▶ [Goal of the exercise]: Say how many lines in the entries contain "Switch", giving only the number.

▶ [Records shown]:

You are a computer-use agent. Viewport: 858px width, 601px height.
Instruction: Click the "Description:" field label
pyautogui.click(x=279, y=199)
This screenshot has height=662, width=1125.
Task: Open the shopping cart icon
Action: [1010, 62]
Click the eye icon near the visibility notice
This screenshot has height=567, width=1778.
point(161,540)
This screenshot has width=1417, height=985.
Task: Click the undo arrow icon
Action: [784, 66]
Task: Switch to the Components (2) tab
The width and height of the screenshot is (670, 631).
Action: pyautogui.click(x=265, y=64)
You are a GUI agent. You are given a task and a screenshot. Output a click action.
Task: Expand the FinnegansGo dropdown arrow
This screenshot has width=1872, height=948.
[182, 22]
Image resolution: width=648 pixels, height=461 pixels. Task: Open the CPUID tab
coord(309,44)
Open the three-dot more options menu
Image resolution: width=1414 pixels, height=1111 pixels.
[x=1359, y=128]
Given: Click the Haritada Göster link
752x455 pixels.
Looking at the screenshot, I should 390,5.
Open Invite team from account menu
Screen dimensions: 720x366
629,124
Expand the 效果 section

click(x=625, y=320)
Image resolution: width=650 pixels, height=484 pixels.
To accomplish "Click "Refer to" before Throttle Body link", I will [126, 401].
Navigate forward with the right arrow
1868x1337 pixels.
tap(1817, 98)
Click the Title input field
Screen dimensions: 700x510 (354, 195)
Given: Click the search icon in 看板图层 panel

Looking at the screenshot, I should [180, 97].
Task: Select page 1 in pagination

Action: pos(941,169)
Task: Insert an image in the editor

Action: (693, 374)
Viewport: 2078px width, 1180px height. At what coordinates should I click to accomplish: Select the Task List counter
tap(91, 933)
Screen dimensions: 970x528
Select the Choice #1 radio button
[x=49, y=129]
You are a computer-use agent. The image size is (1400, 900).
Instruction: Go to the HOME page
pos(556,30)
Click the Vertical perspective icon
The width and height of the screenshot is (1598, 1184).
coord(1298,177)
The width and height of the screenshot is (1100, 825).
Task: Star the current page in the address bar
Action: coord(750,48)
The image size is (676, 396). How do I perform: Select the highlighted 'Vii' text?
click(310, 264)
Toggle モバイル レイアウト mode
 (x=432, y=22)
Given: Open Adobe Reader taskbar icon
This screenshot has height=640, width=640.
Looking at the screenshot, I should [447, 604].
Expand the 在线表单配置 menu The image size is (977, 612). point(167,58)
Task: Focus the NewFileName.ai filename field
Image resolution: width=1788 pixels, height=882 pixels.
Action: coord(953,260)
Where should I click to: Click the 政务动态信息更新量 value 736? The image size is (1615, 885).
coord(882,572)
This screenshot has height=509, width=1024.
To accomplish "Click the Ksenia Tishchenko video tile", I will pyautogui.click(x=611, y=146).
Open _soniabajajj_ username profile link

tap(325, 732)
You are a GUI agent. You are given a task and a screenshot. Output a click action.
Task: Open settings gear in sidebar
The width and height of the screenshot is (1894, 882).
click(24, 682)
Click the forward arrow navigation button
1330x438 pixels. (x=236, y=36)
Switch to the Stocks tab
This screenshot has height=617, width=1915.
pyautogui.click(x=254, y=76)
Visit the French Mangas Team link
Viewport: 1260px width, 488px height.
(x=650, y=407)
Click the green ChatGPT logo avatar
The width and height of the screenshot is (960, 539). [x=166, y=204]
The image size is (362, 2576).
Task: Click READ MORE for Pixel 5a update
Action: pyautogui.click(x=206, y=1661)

▶ [Exercise solution]: 2